Créditée pour l’heure de 3% d’intentions de vote, la campagne de l’ancienne juge d’instruction ressemble plus à un véritable chemin de croix qu’à une véritable promenade de santé, à tel point que certains parmi ses supporters et au sein de son parti, Europe Ecologie Les Verts, s’interrogent de plus en plus sur un maintien ou non de la candidature d’Eva Joly pour l’Elysée.
On est bien loin du temps où l’actuelle députée européenne avait fait sensation en battant en juillet dernier, Nicolas Hulot, le présentateur-vedette de l’émission « Ushuaia » dans le cadre d’une primaire. A cette date, celle qui enquêta sur les grands scandales politico-financiers des années 1990 – tel l’affaire Elf – recueillait plus de 8% d’intentions de vote, soit plus que les 5% recueillis par Noël Mamère au premier tour de la présidentielle de 2002 et bien que les 1,37% totalisés par Dominique Voynet, il y a cinq ans.
Eva Joly est en effet attaqué de toute part en raison de son côté novice, pour ne pas dire naïf en politique. Pour preuve, le récent accord électoral conclu entre EELV et le Parti socialiste qui prévoit entre autres le gel de circonscriptions au profit des écologistes dans le cadre des législatives de juin prochain. Mais rien sur un éventuel arrêt de la production nucléaire, à la grande colère d’une candidate qui s’est fait rappeler à l’ordre par Cécile Duflot, la secrétaire générale du parti écologiste, bien plus occupée par l’accord conclu avec les socialistes.
A cela s’ajoute la personnalité même de l’ancienne juge d’instruction.

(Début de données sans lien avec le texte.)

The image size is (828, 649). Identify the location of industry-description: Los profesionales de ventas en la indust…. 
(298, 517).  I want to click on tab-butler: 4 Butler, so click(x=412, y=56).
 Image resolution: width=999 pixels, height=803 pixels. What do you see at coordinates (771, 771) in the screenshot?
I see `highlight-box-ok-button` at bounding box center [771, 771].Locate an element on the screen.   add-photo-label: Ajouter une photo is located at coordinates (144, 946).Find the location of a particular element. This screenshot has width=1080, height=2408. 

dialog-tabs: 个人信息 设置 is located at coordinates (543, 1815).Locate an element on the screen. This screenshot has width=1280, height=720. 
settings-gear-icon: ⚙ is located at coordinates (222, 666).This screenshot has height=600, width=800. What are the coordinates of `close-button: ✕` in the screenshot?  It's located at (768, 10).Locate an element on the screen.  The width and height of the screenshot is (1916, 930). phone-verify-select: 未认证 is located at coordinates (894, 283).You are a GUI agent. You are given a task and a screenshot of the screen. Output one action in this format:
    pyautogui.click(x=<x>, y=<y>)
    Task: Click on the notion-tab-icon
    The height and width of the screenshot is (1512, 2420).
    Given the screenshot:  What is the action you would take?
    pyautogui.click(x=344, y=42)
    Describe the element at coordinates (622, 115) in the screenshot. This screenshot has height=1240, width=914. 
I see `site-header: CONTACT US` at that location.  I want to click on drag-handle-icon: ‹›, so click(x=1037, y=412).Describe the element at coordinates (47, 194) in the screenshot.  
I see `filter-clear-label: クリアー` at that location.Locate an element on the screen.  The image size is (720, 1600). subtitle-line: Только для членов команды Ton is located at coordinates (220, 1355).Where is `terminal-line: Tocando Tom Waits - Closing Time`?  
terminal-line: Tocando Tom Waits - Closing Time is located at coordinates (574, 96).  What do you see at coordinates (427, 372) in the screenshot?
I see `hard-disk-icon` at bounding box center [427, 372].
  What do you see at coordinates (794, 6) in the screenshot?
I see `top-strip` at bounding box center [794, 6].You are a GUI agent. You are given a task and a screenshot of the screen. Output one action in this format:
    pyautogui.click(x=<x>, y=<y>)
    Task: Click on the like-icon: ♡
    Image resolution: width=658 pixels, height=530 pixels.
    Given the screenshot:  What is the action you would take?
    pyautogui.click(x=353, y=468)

Franco-norvégienne, Eva Joly a souvent détonné par certaines propositions qui ont suscité une grande hostilité, à la limite de la xénophobie. Ainsi, son souhait de remplacer le défilé militaire du Quatorze Juillet (jour de la fête nationale française) par un défilé citoyen qui a provoqué l’ire du reste de la classe politique, Lionel Tardy, un député UMP (majorité) ayant même, via son compte twitter, invité Eva Joly à “retouner en Norvège“. Ou bien encore, son accent norvégien sur lequel on insiste volontiers et qui fait l’objet de railleries, à tel point que le couturier allemand Karl Lagerfeld lui avait fortement suggéré d’apprendre à mieux parler le français, histoire qu’elle se fasse comprendre. Assez cocasse (et assez insultant) quand on sait que Madame Joly vit depuis plus de cinquante ans en France et qu’elle est citoyenne française depuis cette période !
Depuis, la campagne de la candidate écologiste peine véritablement à susciter un intérêt à un moment où les questions relatives à l’écologie et au développement durable sont de plus en plus présentes à l’agenda politique. Consciente de ce décalage, Eva Joly cherche à travailler son image, à se présenter différemment afin de mieux séduire les électeurs. Ainsi, fini ses fameuses lunettes rouges qui, ajoutés à son accent, renforçaient son côté austère et froide. Place à une femme plus ouverte, plus en phase avec les Français, celle d’une femme qui ne vient pas du sérail et qui a également connu la galère avant d’arriver au sommet à la différence d’une grande partie de ceux qui forment l’actuelle classe politique française.
Cela suffira-t-il pour atténuer, voire dissiper le blues des écolos (du moins, des militants écologistes) ? Difficile à dire tant Eva Joly semble transparente et surtout fortement concurrencée par Le Front de gauche de Jean-Luc Mélenchon qui séduit une partie de l’électorat de gauche avec un discours de rupture et à charge contre le système capitaliste. Un tel discours que les écologistes avaient réussi à tenir lors des Européennes de juin 2009 au point de faire pratiquement jeu égal avec le Parti socialiste en faisant 16,4% des voix et obtenant le même nombre de sièges que ces derniers soit quatorze. Depuis leur percée, Europe Ecologie – Les Verts n’a plus été en capacité de refaire un tel exploit et la campagne en dent de scie d’Eva Joly en est une nouvelle illustration.